Отнесла корзинки со своими питомцами в машину Ворда и открыла чековую книжку. Пять тысяч долларов для нее большая сумма, чтобы просто выбросить на ветер, но дело того стоит. Рядом с чеком она положила короткую записку: «Я все вспомнила. Машину оставлю на станции в Йорке, ключи отошлю тебе по почте. Этот чек возместит деньги твоего сводного брата, которые, как ты уверен, я присвоила. Прошлой ночью я рассчиталась за все, что должна тебе».
Она села в машину Ворда и включила бесшумно работающий двигатель. Вряд ли Ворд бросится в погоню или постарается как-то с ней связаться.
Теперь ей еще надо предстать перед друзьями там, дома. Мэри Чарлз, конечно, уже успела раззвонить по всей округе о незнакомом мужчине. Но сильнее, чем любопытство друзей, собственные стыд и боль.
Ворд проснулся с первыми лучами солнца и сразу потянулся к Анне. Ее нет рядом. Он подождал несколько минут: она, наверно, в ванной комнате. Но оттуда не доносится ни звука, и нет никаких следов ее пребывания там… Он натянул одежду и поспешил вниз: на столе – записка, он увидел ее в тот же миг, когда понял, что из кухни исчезли корзинки с кошкой и собакой…

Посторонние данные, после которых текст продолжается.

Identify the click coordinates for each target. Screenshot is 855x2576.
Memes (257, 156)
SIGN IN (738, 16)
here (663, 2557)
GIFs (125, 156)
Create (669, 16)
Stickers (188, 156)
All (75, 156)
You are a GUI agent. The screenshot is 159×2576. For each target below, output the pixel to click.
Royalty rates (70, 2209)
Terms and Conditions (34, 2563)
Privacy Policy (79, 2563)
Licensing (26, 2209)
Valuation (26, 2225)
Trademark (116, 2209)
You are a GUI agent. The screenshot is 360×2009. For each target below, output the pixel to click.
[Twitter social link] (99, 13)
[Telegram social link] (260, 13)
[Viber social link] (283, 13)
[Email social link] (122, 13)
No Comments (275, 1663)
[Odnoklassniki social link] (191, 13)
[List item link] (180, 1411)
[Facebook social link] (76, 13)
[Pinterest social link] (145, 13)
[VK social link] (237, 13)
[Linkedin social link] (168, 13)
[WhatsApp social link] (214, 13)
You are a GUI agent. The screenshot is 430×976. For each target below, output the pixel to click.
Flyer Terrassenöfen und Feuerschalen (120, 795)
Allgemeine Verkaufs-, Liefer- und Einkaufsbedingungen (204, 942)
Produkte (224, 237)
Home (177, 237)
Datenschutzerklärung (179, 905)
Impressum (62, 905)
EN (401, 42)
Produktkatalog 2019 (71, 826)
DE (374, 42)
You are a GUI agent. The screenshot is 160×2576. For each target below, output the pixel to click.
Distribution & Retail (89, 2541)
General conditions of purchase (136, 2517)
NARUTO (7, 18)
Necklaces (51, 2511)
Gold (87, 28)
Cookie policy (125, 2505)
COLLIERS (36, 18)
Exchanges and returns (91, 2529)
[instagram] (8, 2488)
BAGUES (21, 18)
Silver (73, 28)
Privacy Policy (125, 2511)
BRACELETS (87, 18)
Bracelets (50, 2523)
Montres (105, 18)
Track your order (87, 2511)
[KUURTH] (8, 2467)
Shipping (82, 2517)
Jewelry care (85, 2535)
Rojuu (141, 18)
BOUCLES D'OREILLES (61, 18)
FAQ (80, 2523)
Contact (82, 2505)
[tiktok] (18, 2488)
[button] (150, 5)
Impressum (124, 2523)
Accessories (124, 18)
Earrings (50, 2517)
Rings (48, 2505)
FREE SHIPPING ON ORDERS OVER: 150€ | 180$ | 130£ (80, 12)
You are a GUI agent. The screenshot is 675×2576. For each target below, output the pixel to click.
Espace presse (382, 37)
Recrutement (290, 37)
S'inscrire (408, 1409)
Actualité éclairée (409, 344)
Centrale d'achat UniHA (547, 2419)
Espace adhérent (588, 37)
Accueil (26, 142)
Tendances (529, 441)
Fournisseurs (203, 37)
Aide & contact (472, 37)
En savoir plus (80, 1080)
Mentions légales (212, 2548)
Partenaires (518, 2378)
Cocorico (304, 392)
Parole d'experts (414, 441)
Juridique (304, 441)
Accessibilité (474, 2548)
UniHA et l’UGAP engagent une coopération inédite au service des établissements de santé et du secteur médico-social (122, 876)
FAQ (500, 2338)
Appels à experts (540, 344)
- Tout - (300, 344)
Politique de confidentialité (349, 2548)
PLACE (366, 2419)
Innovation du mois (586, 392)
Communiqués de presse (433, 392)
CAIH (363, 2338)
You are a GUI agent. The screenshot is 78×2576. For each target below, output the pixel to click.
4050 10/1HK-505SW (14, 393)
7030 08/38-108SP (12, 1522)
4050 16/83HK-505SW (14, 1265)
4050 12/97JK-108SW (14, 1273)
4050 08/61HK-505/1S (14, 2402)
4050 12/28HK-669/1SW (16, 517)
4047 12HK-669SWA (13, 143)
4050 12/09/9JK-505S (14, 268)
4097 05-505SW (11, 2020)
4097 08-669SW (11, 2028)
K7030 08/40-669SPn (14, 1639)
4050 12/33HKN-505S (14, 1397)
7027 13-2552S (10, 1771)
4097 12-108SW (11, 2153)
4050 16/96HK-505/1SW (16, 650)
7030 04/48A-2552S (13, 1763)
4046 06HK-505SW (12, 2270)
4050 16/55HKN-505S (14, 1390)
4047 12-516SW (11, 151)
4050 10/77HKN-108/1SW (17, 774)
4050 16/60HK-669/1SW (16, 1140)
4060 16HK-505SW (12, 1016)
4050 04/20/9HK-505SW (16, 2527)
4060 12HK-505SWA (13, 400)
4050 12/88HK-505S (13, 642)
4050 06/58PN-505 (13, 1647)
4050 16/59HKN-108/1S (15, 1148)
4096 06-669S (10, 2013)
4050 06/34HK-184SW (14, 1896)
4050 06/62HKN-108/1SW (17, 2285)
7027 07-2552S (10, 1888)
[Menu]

Кровь отхлынула от лица, когда он читал записку; рука дрожала, держа чек; но главное, к чему было приковано все его внимание, – одна строчка: «Прошлой ночью я рассчиталась за все…»
Взглянул на часы: половина седьмого. Если она поехала в Йорк, значит, решила добираться до дома на поезде. На хорошей скорости он приедет туда раньше ее. Но у него нет машины с хорошей скоростью, у него нет никакой машины… Ворд застыл на месте при этой мысли – и вздрогнул от неожиданности: пронзительно зазвонил телефон. Сердце его рвалось на части, он схватил трубку: Анна, это она, кто же еще может звонить в такое время? Передумала?..
На другом конце провода раздался женский голос и плач – это его мать…
– Ворд… Альфред в больнице, подозрение на сердечный приступ… О, Ворд, я так боюсь за него!..
– Не волнуйся, мама. Приеду так скоро, как смогу! – попытался он успокоить мать.
Так, он вызовет по телефону такси и поедет до Йорка. Где, черт возьми, запасные ключи? Вот они, в ящике! Последнее, что он сделал, прежде чем выбежать из дома, – разорвал записку Анны и чек.